How to configure sudo for two-factor authentication using pam-radius on Ubuntu and CentOS
Attackers frequently use lost, stolen, weak or default credentials to escalate their privileges after they have infiltrated your network. While two-factor authentication can greatly reduce infiltration, there are other means of gaining entry such as malware. This tutorial shows how to add radius to sudo for Centos 7 and Ubuntu 14.04 for two-factor authentication with the WiKID Strong Authentication server. Using pam-radius is nice because it allows you to insert a radius server, such as Freeradius or NPS on Windows, so you can perform authorization in your directory and then authentication against a separate two-factor auth server. Managing your users in a central directory is a very good security practice. Note that since we are using RADIUS, this basic setup works for all enterprise-class 2FA systems.
Configure sudo on Centos/RHEL for two-factor authentication
We will start on RHEL/Centos 7. Install the pre-requisites:
sudo yum -y install make gcc pam pam-devel
Get the latest PAM RADIUS code (1.4 as of this writing):
wget ftp://ftp.freeradius.org/pub/radius/pam_radius-x.x.x.tar.gz
Build the library:
tar -xzvf pam-radius-x.x.x.tar.gz
cd pam-radius-x.x.x
sudo ./configure
sudo make
Copy the library to the proper location:
cp pam_radius_auth.so /lib/security/
Or for 64bit:
cp pam_radius_auth.so /lib64/security/
Create the configuration directory and copy the configuration file under the name 'server':
sudo mkdir /etc/raddb
cp pam_radius_auth.conf /etc/raddb/server
Edit /etc/raddb/server and add your radius server IP and the shared secret to this file.
# server[:port] shared_secret timeout (s)
127.0.0.1 secret 1
radius_server_IP secret 3
#
# having localhost in your radius configuration is a Good Thing.
(Note that while we want the radius in the loop eventually, you can also user your WiKID server as the radius server, add this Centos box as a network client on WiKID, restart WiKID and be done or at least you can test this way. It's always a good idea to do some small tests along the way, just be sure to remove them.)
Next, we need to tell sudo to use radius. Edit the file /etc/pam.d/sudo and replace "auth include system-auth" with:
auth required pam_radius_auth.so
That's it for the Centos/RHEL 7 box. The same setup work for 5 and 6 too.

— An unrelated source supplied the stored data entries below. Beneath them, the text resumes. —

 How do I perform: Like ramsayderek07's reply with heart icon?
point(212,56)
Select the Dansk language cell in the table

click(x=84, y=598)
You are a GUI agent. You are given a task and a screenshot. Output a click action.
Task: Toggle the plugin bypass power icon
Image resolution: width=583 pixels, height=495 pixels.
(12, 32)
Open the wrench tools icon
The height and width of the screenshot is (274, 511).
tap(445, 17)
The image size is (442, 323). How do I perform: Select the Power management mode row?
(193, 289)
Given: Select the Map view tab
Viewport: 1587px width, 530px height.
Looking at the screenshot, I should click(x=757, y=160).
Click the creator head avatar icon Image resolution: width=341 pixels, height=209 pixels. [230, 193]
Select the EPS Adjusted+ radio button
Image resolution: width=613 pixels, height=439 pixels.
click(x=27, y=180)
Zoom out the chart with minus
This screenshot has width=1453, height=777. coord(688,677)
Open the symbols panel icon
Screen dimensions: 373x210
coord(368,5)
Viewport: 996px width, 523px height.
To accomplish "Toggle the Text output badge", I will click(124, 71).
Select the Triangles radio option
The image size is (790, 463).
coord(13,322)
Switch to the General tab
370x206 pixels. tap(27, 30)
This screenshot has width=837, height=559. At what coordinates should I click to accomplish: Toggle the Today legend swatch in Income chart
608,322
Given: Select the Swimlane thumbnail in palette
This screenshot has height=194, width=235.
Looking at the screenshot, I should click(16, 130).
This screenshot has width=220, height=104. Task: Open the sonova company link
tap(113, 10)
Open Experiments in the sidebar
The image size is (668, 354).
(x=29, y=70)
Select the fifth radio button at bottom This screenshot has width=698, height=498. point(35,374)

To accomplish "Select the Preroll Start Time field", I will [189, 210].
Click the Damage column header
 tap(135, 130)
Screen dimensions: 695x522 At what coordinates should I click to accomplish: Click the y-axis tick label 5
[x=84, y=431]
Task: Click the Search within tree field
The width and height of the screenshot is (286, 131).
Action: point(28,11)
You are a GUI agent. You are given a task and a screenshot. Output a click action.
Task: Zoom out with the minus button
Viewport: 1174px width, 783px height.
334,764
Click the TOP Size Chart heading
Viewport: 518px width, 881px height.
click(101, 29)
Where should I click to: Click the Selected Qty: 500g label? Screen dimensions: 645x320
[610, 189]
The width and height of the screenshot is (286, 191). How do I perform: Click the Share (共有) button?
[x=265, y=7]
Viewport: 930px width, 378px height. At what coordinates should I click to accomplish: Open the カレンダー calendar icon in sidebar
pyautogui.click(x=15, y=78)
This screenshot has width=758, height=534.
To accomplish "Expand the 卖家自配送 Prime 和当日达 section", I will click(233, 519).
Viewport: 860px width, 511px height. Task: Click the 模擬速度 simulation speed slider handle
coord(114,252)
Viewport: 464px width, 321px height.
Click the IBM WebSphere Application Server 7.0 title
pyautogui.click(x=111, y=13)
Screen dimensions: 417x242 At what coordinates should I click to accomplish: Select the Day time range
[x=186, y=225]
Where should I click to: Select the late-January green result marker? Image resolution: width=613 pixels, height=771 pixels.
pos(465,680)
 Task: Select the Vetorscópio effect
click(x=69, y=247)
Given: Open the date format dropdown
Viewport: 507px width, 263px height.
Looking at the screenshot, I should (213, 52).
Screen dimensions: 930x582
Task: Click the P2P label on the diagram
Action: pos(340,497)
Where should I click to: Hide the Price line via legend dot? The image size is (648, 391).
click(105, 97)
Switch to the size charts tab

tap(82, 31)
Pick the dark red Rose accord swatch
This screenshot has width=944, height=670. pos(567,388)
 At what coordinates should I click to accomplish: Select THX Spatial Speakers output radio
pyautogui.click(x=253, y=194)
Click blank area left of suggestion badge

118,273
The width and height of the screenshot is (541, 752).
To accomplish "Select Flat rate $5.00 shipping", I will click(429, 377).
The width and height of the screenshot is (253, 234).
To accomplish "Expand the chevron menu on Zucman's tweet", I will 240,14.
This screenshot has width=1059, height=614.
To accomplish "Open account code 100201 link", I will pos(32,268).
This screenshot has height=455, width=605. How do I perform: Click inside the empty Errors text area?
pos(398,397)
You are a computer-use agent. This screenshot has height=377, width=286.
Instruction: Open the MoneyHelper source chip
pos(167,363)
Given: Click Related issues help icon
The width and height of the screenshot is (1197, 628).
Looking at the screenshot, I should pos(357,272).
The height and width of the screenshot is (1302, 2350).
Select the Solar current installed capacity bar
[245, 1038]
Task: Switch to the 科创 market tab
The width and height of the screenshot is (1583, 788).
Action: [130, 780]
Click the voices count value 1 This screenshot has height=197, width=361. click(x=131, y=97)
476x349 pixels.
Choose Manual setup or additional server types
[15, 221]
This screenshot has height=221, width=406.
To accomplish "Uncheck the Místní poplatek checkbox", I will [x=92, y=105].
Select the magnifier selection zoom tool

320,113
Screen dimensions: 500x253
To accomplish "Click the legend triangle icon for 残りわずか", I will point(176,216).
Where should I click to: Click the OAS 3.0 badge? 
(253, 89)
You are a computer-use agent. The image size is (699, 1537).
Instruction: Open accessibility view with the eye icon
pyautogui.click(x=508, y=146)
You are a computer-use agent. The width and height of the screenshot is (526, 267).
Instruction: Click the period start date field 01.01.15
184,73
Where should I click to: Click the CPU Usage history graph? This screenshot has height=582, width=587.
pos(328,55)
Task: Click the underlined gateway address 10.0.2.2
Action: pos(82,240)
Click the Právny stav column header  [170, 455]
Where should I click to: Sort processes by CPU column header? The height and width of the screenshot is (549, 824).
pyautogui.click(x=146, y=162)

Configure sudo on Ubuntu for two-factor authentication
Next up is the Ubuntu 14.04 server. First, install pam-radius:
sudo apt-get install libpam-radius-auth
Configure it with the NPS server as well by editing /etc/pam_radius_auth.conf. So that it is the same as above:
# server[:port] shared_secret timeout (s)
127.0.0.1 secret 1
radius_server_IP secret 3
#
# having localhost in your radius configuration is a Good Thing.
Edit your /etc/pam.d/sudo file and add the line ' auth sufficient pam_radius_auth.so' above the comm-auth line:
auth required pam_env.so readenv=1 user_readenv=0
auth required pam_env.so readenv=1 envfile=/etc/default/locale user_readenv=0
auth sufficient pam_radius_auth.so
@include common-auth
@include common-account
@include common-session-noninteractive
That's is for the Ubuntu server.
Now, anytime an admin attempts to use sudo, they must enter their one-time passcode. PAM will forward the username and OTP to your radius server or your WiKID server for validation.
Using two-factor authentication for administrative accounts is a powerful tool for securing your network. It may even become part of the PCI DSS requirements.